Ein Aufstieg der Moral
Aber danach sah es lange nicht aus. 0:2 lag Heidenheim zurück. Ein Regensburger Doppelschlag nach der Pause lies die gute Laune in der Heidenheimer Innenstadt mal kurz auf den Nullpunkt sinken. Der Anschlusstreffer per Eigentor, zumindest ein erster Hoffnungsfunke - und ein Motivationsboost. Die Mannschaft von Frank Schmidt musste gewinnen, um direkt aufzusteigen. Und sie gab alles dafür. Und die Magie begann in der Nachspielzeit.
90+3', der Ausgleich. Patrick Mainka wird im Strafraum gefoult, Jan-Niklas Beste tritt zum Elfmeter an und verwandelt zum 2:2. Alle im "Melange" spürten, dass es jetzt doch noch möglich ist. Denn elf Minuten Nachspielzeit waren angezeigt worden. In Heidenheim das große Zittern und Daumen drücken, in Regensburg der große Sturmlauf. Der FCH warf alles nach vorne, versuchte alles und machte nach 99 Minuten das wahr, wovon alle geträumt hatten. Tim Kleindienst traf zum 3:2, zum Sieg, zum Aufstieg. Dem ersten der Bundesligageschichte. In Heidenheim brachen alle Dämme.

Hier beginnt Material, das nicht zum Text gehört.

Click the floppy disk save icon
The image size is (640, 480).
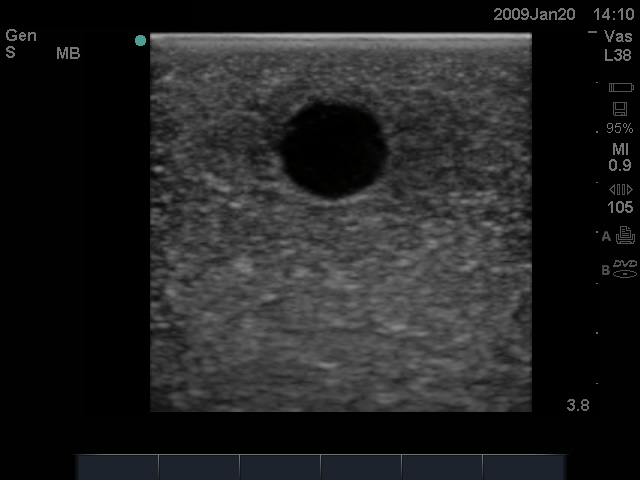[x=620, y=108]
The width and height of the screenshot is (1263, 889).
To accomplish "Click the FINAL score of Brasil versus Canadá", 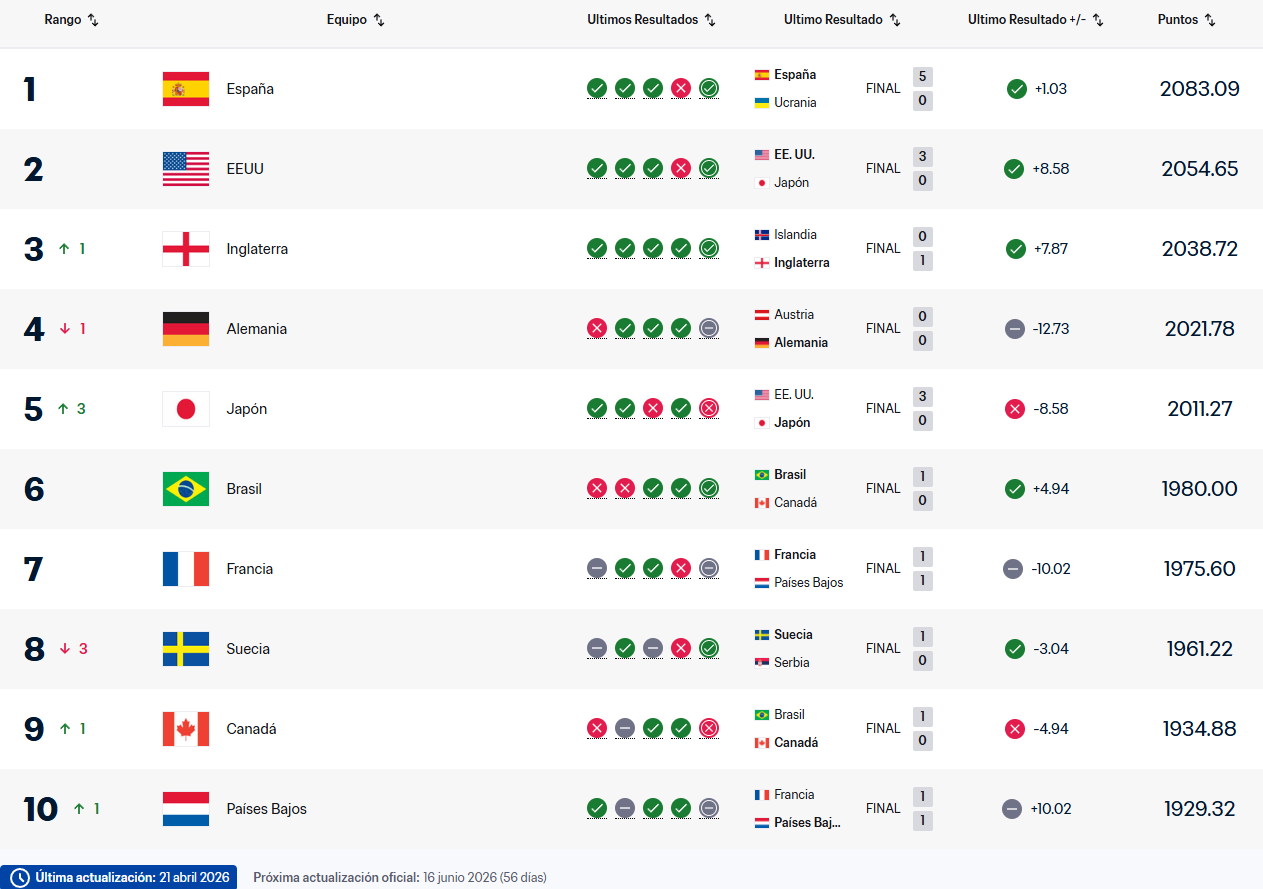I will 883,488.
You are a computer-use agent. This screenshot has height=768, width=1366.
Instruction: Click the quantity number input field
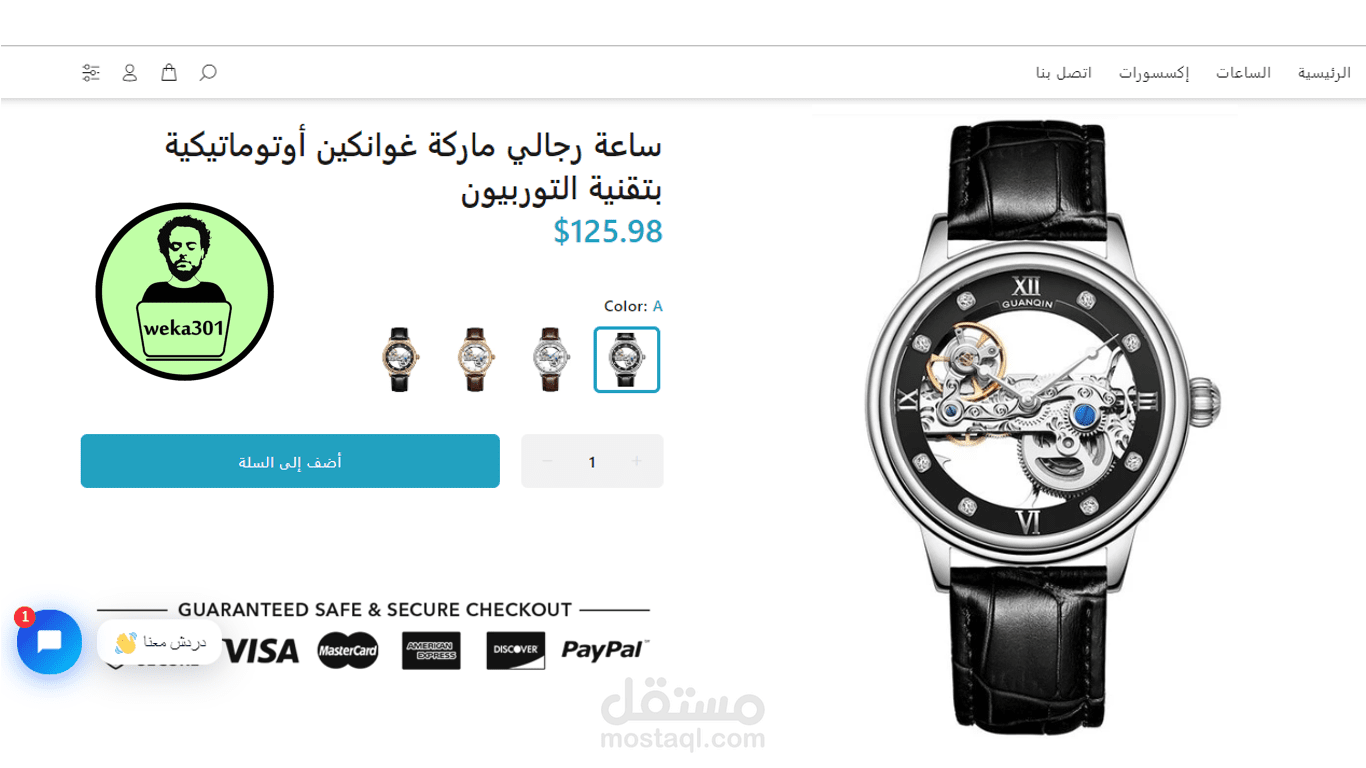tap(592, 461)
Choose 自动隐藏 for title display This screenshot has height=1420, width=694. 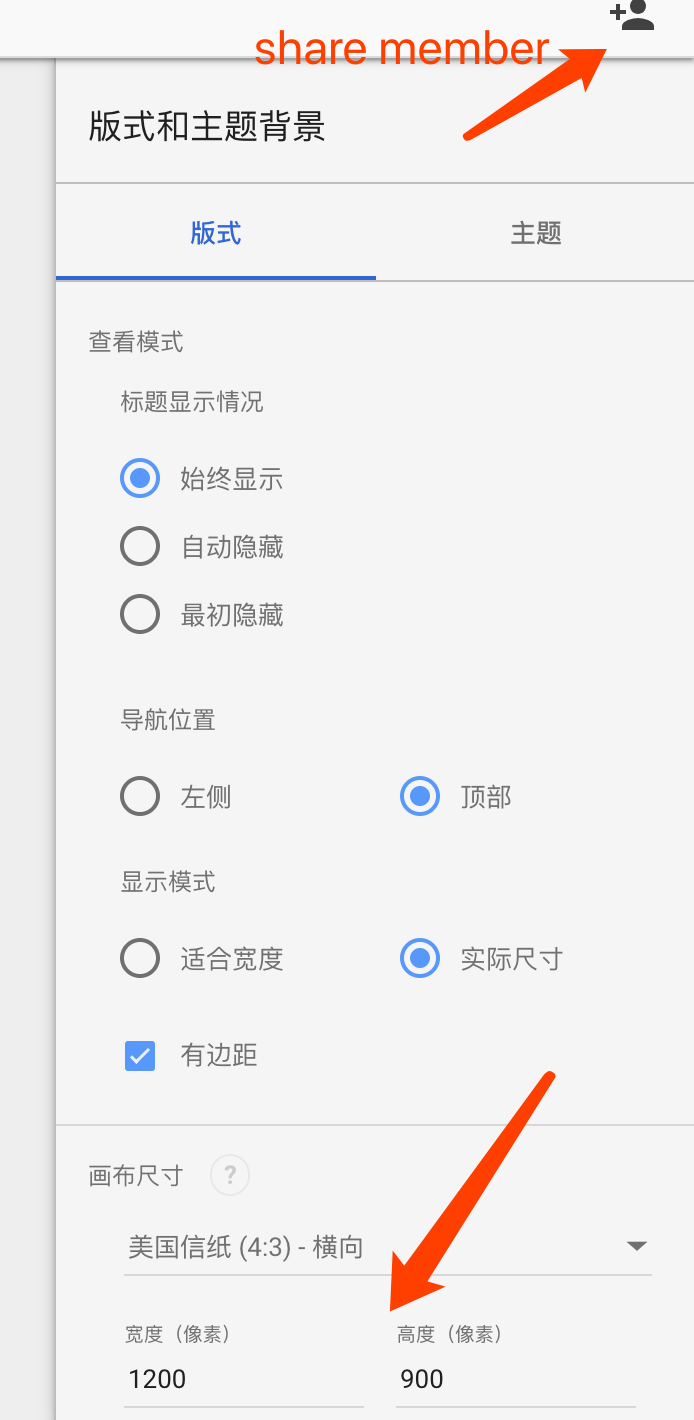(x=140, y=546)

Wir wollen die Aufstiegshelden sehen
Der Moment des Aufstiegs hieß für meinen Kollegen Daniel Günther und mich, dass der Abend noch ein längerer werden würde. Wir hatten die Livesendung SWR Sport aus dem Studio in Stuttgart und natürlich wollten wir, dass die Heidenheimer Aufstiegshelden darin vorkommen. Es war klar, ins Studio schaffen sie es nicht, aber in Heidenheim wollten wir sie in Empfang nehmen und live ins Studio schalten. Nur gab es ein Problem: Es dauerte alles zu lang. Daniel telefonierte mit dem Pressesprecher, wir rechneten noch ein bis zwei Bierpausen in die Fahrtzeit ein und es war klar: Das reicht nicht. Also Planänderung: Wir fahren dem Team entgegen und treffen uns auf einer Raststätte.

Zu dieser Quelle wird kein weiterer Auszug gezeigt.